= James Bay Cree hydroelectric conflict =

The James Bay Cree hydroelectric conflict refers to the resistance by James Bay Cree to the James Bay Hydroelectric Project and the Quebec Government, beginning in 1971.

==The First Phase ==

The Quebec government announced plans in April 1971 for a hydroelectric project in the Baie-James region of northern Quebec. It followed typical practice of neither informing the Cree people living in the area, nor estimating the consequences of the development as far as they were concerned. The Cree decision to present a unified front in negotiations in order to protect their lands and future autonomy provided the foundation for increased contact between the different communities and the start of a regional identity for the James Bay Cree.

The Quebec Association of Indians, an ad hoc association of native northern Quebecers, won an injunction on 15 November 1973 blocking the construction of the hydroelectric project. They were represented by their lawyer James O'Reilly, who became one of the foremost experts in Indian law. The day after the Malouf judgement was issued, two appeals were launched, one against the merits of the Malouf judgement and one an application to the effect that the Malouf judgement should be suspended pending the hearing. One week later the Court of Appeal of Quebec heard the case. The three judges, Lucien Tremblay, Jean Turgeron, and P.C. Casey, suspended the Malouf judgement until the Court of Appeal was ready to hear the case.
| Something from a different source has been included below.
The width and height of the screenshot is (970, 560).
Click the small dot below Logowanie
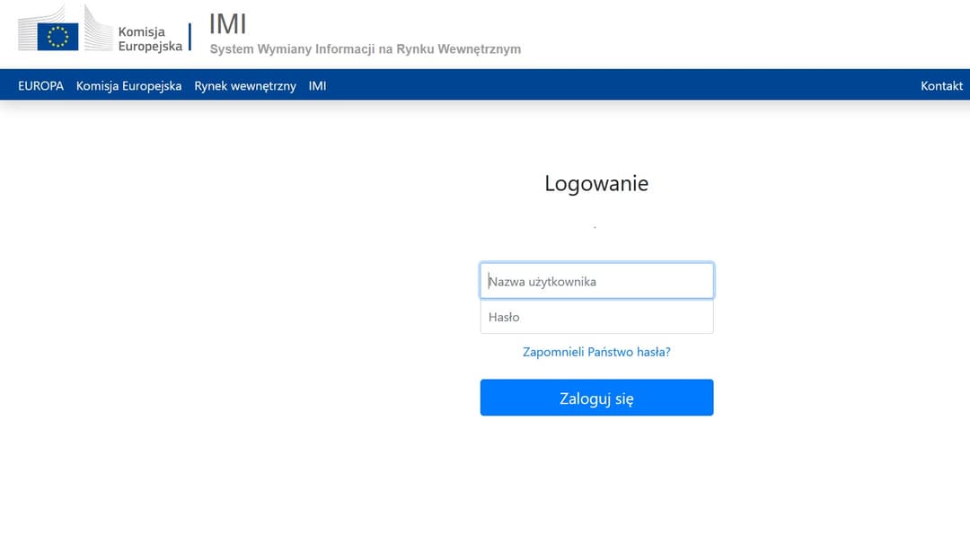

In 1974 the Court of Appeal overturned the Malouf judgement. Although the judgement was suspended seven days later and overturned in 1974, the Malouf judgement confirmed Quebec's legal obligation to negotiate a treaty covering the territory, even as construction proceeded.

The Grand Council of the Crees, representing the Cree villages of Northern Quebec, was created in 1974 to better protect Cree rights during negotiations with the governments of Quebec and Canada.

The governments of Canada and Quebec and representatives from each of the Cree villages and most of the Inuit villages signed the James Bay and Northern Quebec Agreement on November 11, 1975. The Agreement offered, for the first time, a written contract which explicitly presented the rights of indigenous people. The result of the hydroelectric treaty became an example for future conflicts in other communities with issues of the same nature. It allowed hydroelectric development on Cree lands in exchange for financial compensation, greater autonomy, and improvements to health care, housing, and educational services. The Agreement strengthened the social and political position of the Cree, but drove a split between them and other native groups by establishing what was seen as an undesirable precedent by which native land claims could be resolved. The intention of the Cree was not to 'sell out' and sacrifice a part of their Cree culture to compensate for their place in Canadian society, but to secure and uphold as much of their rooted lifestyle and land as possible, maintaining the power of their native traditions while carefully amalgamating into the economically dominant society.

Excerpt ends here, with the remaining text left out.